Blake's works are decidedly puzzling, some totally unusual even for the other pre-Romantics. His work The Ghost of a Flea, in which he depicts a huge terrifying-looking anthropomorphic insect, is a great example of his genius. On the other hand, reflects the love of the pre-romantics for the medieval past, since it is a very small panel painting made, among other materials, with a mixture of tempera and gold.

Since the beginning of the 18th century, some English authors had claimed the return to the natural homeland of the human being. James Mcpherson (1736-1796) was the one who published the famous Gaelic Poems, which he attributed to a supposed bard of Celtic origin, which both pre-romantic and romantic would place on the altars. The authorship of Ossian, the supposed bard, was denied years later, when it was confirmed that Mcpherson was the author of the poems. Be that as it may, the work contributed to the development of pre-romanticism in England, by focusing poetry on an almost mythical character from the nation's Celtic origins.
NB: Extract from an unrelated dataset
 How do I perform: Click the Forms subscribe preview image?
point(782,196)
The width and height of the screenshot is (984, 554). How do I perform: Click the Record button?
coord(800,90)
In pre-romanticism are the bases of the subsequent nationalist movements, which would have such a boom in full Romanticism. The countries of northern Europe, perhaps in an attempt to emancipate themselves from the tyranny of the classical (linked to Greece and Rome), they tried to find a vehicle of their own expression that would differentiate them from the Enlightenment in vogue. His anti-classical movement turned out to be the seed not only of nineteenth-century Romanticism, but also of future movements in which the importance of the self and the absolute creative freedom of the artist.